Studies on patients with hemineglect (Heilman & Valenstein, 1979; Mesulam, 1981) as well as on healthy participants in cognitively loaded conditions (Takio et al., 2014) have supported the proposal of “hemispatial” theory (Heilman & Van Den Abell, 1980). This theory suggests that attentional mechanisms in the cortical hemispheres are not symmetric. While the right hemisphere directs attention to both contralateral and ipsilateral visual hemifield, the left hemisphere only directs attention to the right hemifield (Heilman & Van Den Abell, 1980; Reuter-Lorenz et al., 1990). This hemispheric asymmetry has also been confirmed in neuroimaging studies that exhibited more contralateral bias in the left attentional network compared with the right (S. L. Sheremata et al., 2010; Szczepanski et al., 2010; Szczepanski & Kastner, 2013). Therefore, the enhanced memory performance in the right visual hemifield can be due to the endogenous rightward bias in the organization of spatial attention that even precedes the appearance of the visual stimulus (Loughnane et al., 2015).

In addition to the hemispheric asymmetries, functional distinction between visual hemifields can be attributed to ecological constraints. As Previc proposed (Previc, 1990), lower visual hemifield represents peri-personal (near) space and therefore is specialized for global processing of images in near vision, whereas extra-personal (far) space is mainly represented in the upper visual field (see Danckert & Goodale, 2003). This dissociation might be the reason why we observed improved performance in encoding visual stimuli, which is normally executed in the extra-personal space, for those that were presented in the upper hemifield.
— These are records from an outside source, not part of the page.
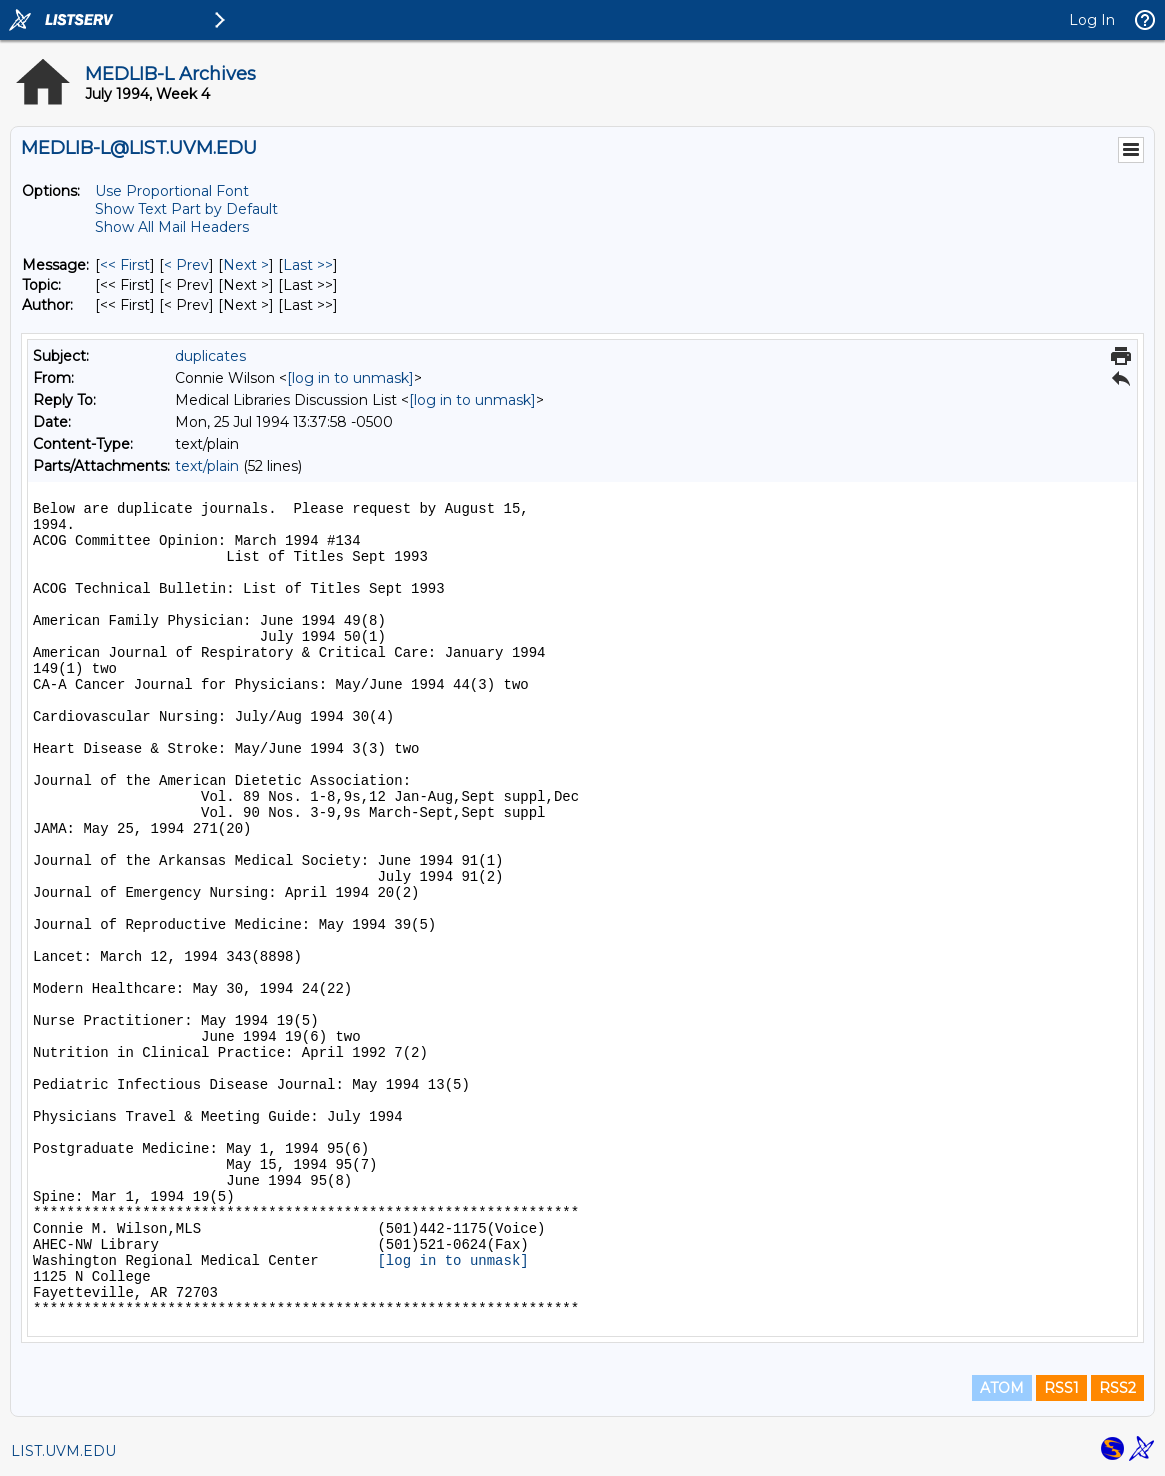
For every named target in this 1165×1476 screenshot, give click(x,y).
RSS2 (1117, 1388)
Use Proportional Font (172, 191)
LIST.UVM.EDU (63, 1451)
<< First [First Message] (125, 265)
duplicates (210, 356)
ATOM (1002, 1388)
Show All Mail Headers (172, 227)
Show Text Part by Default (186, 209)
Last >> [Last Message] (308, 265)
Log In (1092, 20)
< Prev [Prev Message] (186, 265)
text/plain (207, 466)
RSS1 (1061, 1388)
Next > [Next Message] (246, 265)
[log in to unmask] (350, 378)
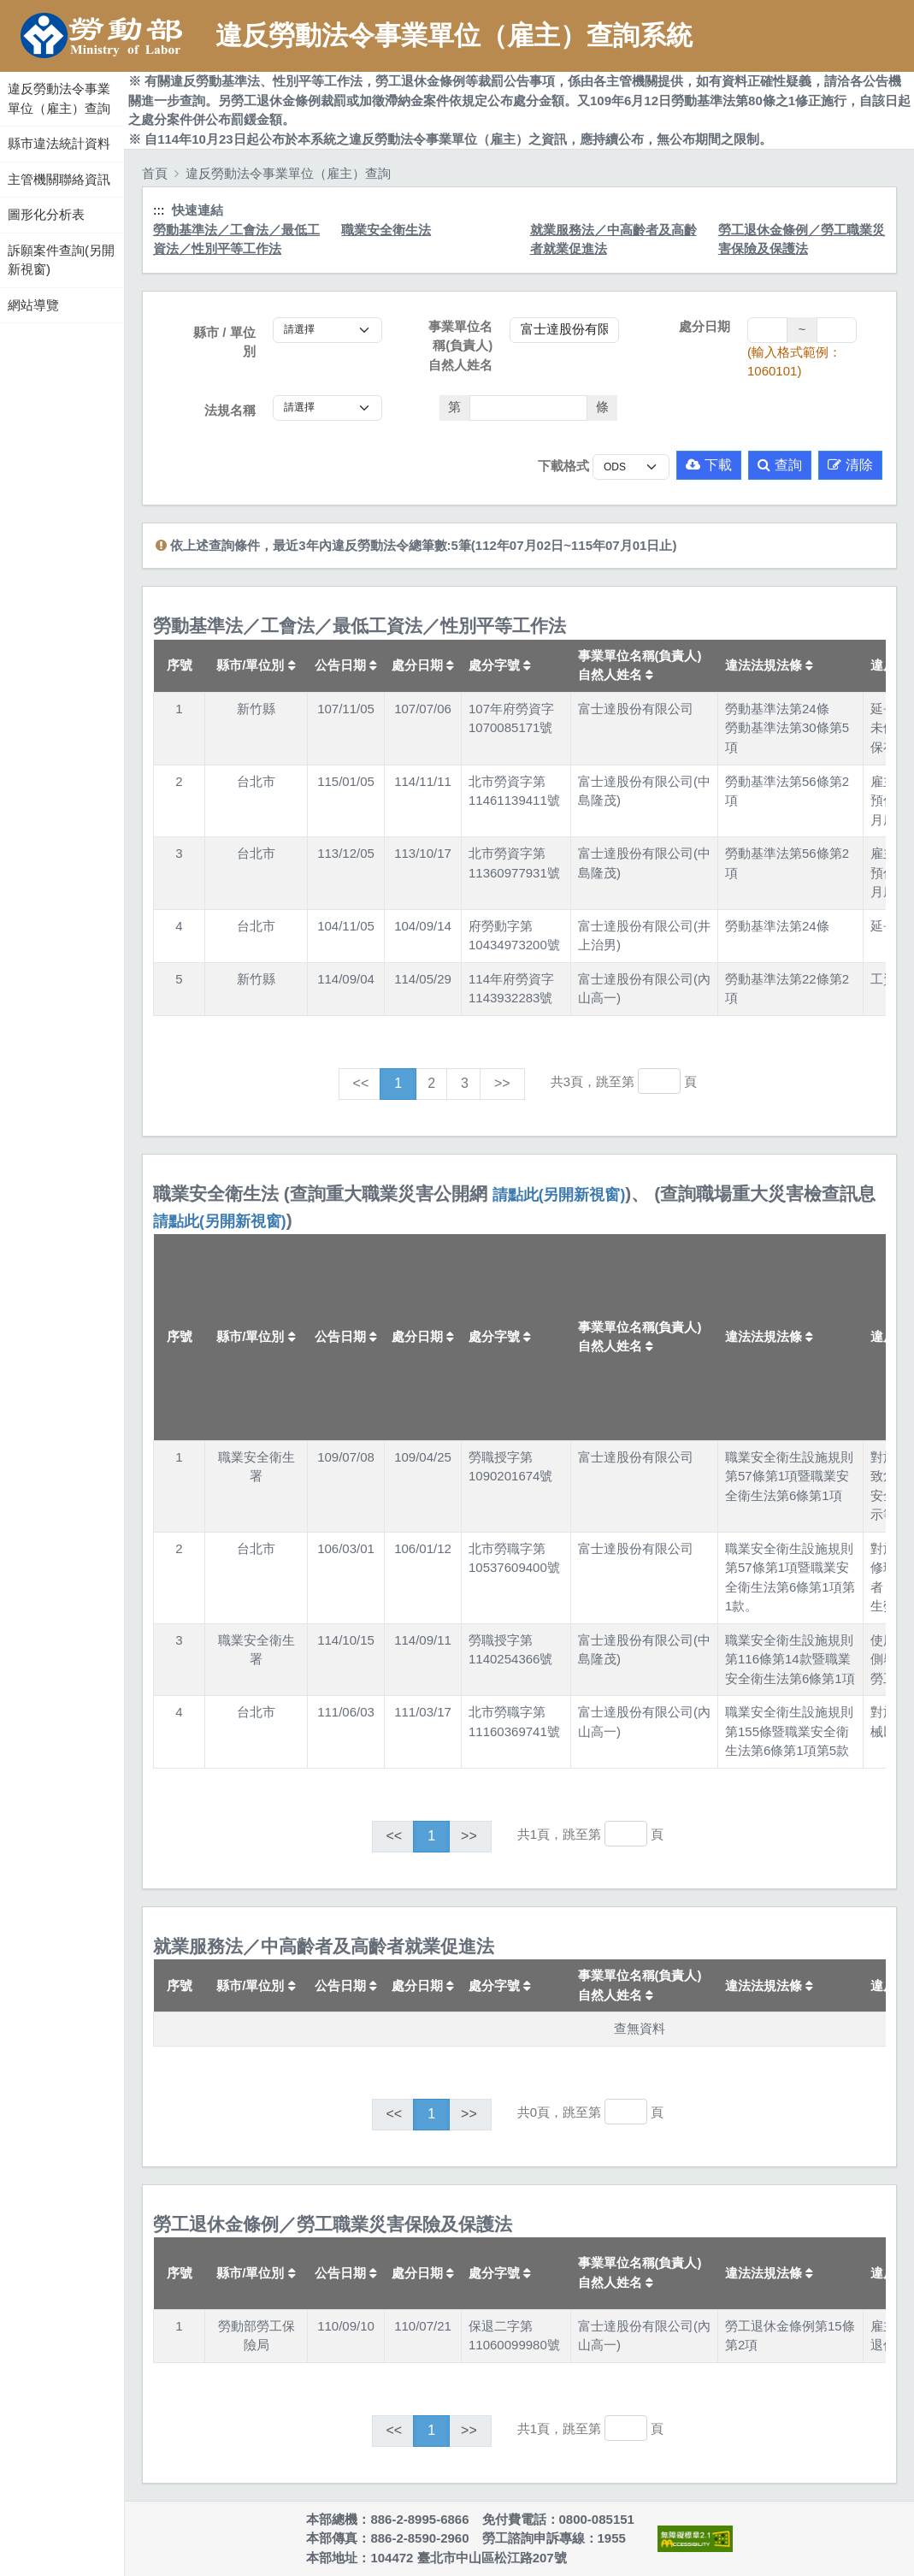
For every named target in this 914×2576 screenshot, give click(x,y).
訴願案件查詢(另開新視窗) (61, 260)
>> (502, 1083)
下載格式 (563, 465)
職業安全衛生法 (386, 229)
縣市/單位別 (255, 665)
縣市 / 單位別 (224, 342)
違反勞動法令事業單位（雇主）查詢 (59, 98)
Accordingly, not only is more cortical area allocated to processing the upper visual field for parafoveal visual stimuli (Benson et al., 2021), but also hemineglect research enforces the idea that in addition to the right visual field bias, we might be more attentive to the stimuli in upper rather than lower visual hemifield to constantly stay aware of our extra-personal space. For instance, several spatial attention tasks illustrated an upward bias, such that the left lower visual quadrant (Q4) yielded the lowest performance measures in these patients (Aimola et al., 2012; Cappelletti et al., 2007; Cazzoli et al., 2011; Halligan & Marshall, 1989; Pitzalis et al., 1997).

The recognition asymmetry we describe here could arise from an inherent (and therefore obligatory) bias in attentional resources towards targets with increasing number of stimuli. Conversely, it could be a result of the participant’s strategic planning to retain as much information as possible in a fading working memory storage (Sperling, 1960) before the probe appears. In this study we did not aim to distinguish between these two phenomena that are very close in nature; however, the extent to which each of these two plays a role could be addressed in a future study using differently weighted targets around the visual field (Hu et al., 2014, 2016).

Conclusion

In this study, we demonstrated that temporal orienting of attention to the onset of the to-be-remembered stimuli improves performance, and this effect is consistent for all locations around the visual field. We also showed that in a working memory task, stimuli that are presented on upper and right visual quadrants yield better performance compared with those on lower or left visual quadrants. This performance difference was demonstrated in a task where all the stimuli were presented simultaneously and hence were all potential targets.

Our findings reveal that working memory, like many other cognitive functions such as perception and stimulus discrimination, is impacted by the location of stimulus around the visual field and is advantaged by temporal orienting of attention. These results are consistent with previous findings and extend our understanding of temporal attention and performance asymmetry to visual recognition.